━━━ Data for processing
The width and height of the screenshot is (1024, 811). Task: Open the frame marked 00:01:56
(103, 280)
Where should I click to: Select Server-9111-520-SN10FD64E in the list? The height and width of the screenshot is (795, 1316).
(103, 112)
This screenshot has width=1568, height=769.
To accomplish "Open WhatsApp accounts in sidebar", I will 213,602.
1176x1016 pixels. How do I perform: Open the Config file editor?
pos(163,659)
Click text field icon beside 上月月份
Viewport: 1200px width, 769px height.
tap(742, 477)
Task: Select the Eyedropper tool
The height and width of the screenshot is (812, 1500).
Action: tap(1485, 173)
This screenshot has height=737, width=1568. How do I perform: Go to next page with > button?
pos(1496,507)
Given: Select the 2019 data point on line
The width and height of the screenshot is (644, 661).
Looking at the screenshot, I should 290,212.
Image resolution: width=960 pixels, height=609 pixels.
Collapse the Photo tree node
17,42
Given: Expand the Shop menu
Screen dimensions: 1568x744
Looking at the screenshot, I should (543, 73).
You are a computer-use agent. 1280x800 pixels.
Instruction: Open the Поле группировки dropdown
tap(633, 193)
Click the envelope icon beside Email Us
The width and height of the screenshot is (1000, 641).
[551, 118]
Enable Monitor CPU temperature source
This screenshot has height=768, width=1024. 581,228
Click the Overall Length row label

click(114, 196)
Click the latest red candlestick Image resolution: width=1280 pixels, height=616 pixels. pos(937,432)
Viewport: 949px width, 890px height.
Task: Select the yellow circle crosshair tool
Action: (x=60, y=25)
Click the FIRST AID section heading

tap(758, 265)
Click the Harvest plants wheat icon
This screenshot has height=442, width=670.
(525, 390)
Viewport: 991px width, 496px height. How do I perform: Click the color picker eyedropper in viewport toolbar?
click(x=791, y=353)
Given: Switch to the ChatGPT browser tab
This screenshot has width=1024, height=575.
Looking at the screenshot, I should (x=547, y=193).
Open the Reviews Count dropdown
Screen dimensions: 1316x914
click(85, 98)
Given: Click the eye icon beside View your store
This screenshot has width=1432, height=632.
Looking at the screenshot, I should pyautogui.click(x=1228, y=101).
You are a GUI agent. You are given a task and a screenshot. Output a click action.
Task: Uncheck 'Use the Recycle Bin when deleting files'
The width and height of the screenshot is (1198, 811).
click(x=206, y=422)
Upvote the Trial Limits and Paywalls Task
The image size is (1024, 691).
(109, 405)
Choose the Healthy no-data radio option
━━━━━━
* What to work on *
Repeat exactly the lines above from the one with "This screenshot has height=442, width=670." up to and including the one with "Task: Uncheck 'Use". No other line belongs in the reply.

* Task result *
This screenshot has height=442, width=670.
(525, 390)
Viewport: 991px width, 496px height. How do I perform: Click the color picker eyedropper in viewport toolbar?
click(x=791, y=353)
Given: Switch to the ChatGPT browser tab
This screenshot has width=1024, height=575.
Looking at the screenshot, I should (x=547, y=193).
Open the Reviews Count dropdown
Screen dimensions: 1316x914
click(85, 98)
Given: Click the eye icon beside View your store
This screenshot has width=1432, height=632.
Looking at the screenshot, I should pyautogui.click(x=1228, y=101).
You are a GUI agent. You are given a task and a screenshot. Output a click action.
Task: Uncheck 'Use the Recycle Bin when deleting files'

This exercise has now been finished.